*WHAT IS NEEDED*
Below is a set of records; print all of them exactly as written.

*Stored records*
^^^^^^^^^^^^^^^^

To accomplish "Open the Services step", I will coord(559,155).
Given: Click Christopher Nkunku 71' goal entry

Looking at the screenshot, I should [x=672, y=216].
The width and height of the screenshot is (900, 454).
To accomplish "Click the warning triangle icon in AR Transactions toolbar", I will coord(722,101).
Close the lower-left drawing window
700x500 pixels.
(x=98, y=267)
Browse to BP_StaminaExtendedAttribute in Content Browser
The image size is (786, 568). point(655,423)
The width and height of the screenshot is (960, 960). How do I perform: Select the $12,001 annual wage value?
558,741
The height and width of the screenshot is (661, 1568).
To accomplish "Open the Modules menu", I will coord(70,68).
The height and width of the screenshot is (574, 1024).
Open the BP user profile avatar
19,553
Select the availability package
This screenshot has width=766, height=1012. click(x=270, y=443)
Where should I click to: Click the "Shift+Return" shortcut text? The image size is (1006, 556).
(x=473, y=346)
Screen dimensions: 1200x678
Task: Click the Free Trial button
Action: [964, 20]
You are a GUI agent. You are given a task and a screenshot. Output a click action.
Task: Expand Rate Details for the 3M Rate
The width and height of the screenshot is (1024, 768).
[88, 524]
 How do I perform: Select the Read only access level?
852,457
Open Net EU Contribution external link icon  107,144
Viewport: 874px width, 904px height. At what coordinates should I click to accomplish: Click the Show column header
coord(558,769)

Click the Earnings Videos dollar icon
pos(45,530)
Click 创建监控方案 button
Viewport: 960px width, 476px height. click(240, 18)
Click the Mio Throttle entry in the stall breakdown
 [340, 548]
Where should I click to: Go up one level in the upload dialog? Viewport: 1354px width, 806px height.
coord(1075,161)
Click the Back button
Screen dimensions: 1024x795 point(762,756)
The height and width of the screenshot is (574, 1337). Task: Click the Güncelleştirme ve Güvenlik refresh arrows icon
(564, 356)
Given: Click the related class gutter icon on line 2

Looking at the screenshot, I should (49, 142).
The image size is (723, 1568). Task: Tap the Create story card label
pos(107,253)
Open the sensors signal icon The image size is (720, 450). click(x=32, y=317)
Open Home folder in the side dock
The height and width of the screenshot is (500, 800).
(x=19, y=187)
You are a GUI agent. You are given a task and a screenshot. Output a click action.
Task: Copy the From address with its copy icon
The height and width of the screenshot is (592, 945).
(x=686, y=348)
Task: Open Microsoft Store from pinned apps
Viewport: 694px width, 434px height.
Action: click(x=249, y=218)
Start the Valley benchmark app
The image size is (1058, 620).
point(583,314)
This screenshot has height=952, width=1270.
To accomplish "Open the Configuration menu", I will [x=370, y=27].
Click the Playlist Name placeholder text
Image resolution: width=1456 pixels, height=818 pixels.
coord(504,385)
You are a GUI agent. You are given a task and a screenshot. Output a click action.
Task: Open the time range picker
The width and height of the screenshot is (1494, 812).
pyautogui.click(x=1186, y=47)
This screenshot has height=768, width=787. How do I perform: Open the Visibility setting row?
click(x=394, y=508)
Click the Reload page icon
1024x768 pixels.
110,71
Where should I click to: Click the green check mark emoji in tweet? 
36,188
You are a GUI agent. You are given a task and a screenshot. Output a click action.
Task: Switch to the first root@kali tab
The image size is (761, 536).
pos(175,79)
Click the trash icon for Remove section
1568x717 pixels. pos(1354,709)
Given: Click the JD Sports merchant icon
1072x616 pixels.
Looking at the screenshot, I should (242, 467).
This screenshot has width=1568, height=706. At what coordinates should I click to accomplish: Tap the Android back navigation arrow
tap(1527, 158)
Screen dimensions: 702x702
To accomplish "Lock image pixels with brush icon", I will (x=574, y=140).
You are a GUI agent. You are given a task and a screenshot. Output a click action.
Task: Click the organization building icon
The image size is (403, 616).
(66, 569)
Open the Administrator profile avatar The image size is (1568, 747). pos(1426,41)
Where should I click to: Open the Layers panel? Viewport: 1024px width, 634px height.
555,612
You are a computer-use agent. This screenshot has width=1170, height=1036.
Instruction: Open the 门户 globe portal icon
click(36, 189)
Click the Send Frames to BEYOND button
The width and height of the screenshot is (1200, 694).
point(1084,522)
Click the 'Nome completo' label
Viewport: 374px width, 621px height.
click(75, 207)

^^^^^^^^^^^^^^^^

*RESPONSE TO THIS TASK*
To accomplish "Open the Services step", I will coord(559,155).
Given: Click Christopher Nkunku 71' goal entry

Looking at the screenshot, I should [x=672, y=216].
The width and height of the screenshot is (900, 454).
To accomplish "Click the warning triangle icon in AR Transactions toolbar", I will coord(722,101).
Close the lower-left drawing window
700x500 pixels.
(x=98, y=267)
Browse to BP_StaminaExtendedAttribute in Content Browser
The image size is (786, 568). point(655,423)
The width and height of the screenshot is (960, 960). How do I perform: Select the $12,001 annual wage value?
558,741
The height and width of the screenshot is (661, 1568).
To accomplish "Open the Modules menu", I will coord(70,68).
The height and width of the screenshot is (574, 1024).
Open the BP user profile avatar
19,553
Select the availability package
This screenshot has width=766, height=1012. click(x=270, y=443)
Where should I click to: Click the "Shift+Return" shortcut text? The image size is (1006, 556).
(x=473, y=346)
Screen dimensions: 1200x678
Task: Click the Free Trial button
Action: [964, 20]
You are a GUI agent. You are given a task and a screenshot. Output a click action.
Task: Expand Rate Details for the 3M Rate
The width and height of the screenshot is (1024, 768).
[88, 524]
 How do I perform: Select the Read only access level?
852,457
Open Net EU Contribution external link icon  107,144
Viewport: 874px width, 904px height. At what coordinates should I click to accomplish: Click the Show column header
coord(558,769)

Click the Earnings Videos dollar icon
pos(45,530)
Click 创建监控方案 button
Viewport: 960px width, 476px height. click(240, 18)
Click the Mio Throttle entry in the stall breakdown
 [340, 548]
Where should I click to: Go up one level in the upload dialog? Viewport: 1354px width, 806px height.
coord(1075,161)
Click the Back button
Screen dimensions: 1024x795 point(762,756)
The height and width of the screenshot is (574, 1337). Task: Click the Güncelleştirme ve Güvenlik refresh arrows icon
(564, 356)
Given: Click the related class gutter icon on line 2

Looking at the screenshot, I should (49, 142).
The image size is (723, 1568). Task: Tap the Create story card label
pos(107,253)
Open the sensors signal icon The image size is (720, 450). click(x=32, y=317)
Open Home folder in the side dock
The height and width of the screenshot is (500, 800).
(x=19, y=187)
You are a GUI agent. You are given a task and a screenshot. Output a click action.
Task: Copy the From address with its copy icon
The height and width of the screenshot is (592, 945).
(x=686, y=348)
Task: Open Microsoft Store from pinned apps
Viewport: 694px width, 434px height.
Action: click(x=249, y=218)
Start the Valley benchmark app
The image size is (1058, 620).
point(583,314)
This screenshot has height=952, width=1270.
To accomplish "Open the Configuration menu", I will [x=370, y=27].
Click the Playlist Name placeholder text
Image resolution: width=1456 pixels, height=818 pixels.
coord(504,385)
You are a GUI agent. You are given a task and a screenshot. Output a click action.
Task: Open the time range picker
The width and height of the screenshot is (1494, 812).
pyautogui.click(x=1186, y=47)
This screenshot has height=768, width=787. How do I perform: Open the Visibility setting row?
click(x=394, y=508)
Click the Reload page icon
1024x768 pixels.
110,71
Where should I click to: Click the green check mark emoji in tweet? 
36,188
You are a GUI agent. You are given a task and a screenshot. Output a click action.
Task: Switch to the first root@kali tab
The image size is (761, 536).
pos(175,79)
Click the trash icon for Remove section
1568x717 pixels. pos(1354,709)
Given: Click the JD Sports merchant icon
1072x616 pixels.
Looking at the screenshot, I should (242, 467).
This screenshot has width=1568, height=706. At what coordinates should I click to accomplish: Tap the Android back navigation arrow
tap(1527, 158)
Screen dimensions: 702x702
To accomplish "Lock image pixels with brush icon", I will (x=574, y=140).
You are a GUI agent. You are given a task and a screenshot. Output a click action.
Task: Click the organization building icon
The image size is (403, 616).
(66, 569)
Open the Administrator profile avatar The image size is (1568, 747). pos(1426,41)
Where should I click to: Open the Layers panel? Viewport: 1024px width, 634px height.
555,612
You are a computer-use agent. This screenshot has width=1170, height=1036.
Instruction: Open the 门户 globe portal icon
click(36, 189)
Click the Send Frames to BEYOND button
The width and height of the screenshot is (1200, 694).
point(1084,522)
Click the 'Nome completo' label
Viewport: 374px width, 621px height.
click(75, 207)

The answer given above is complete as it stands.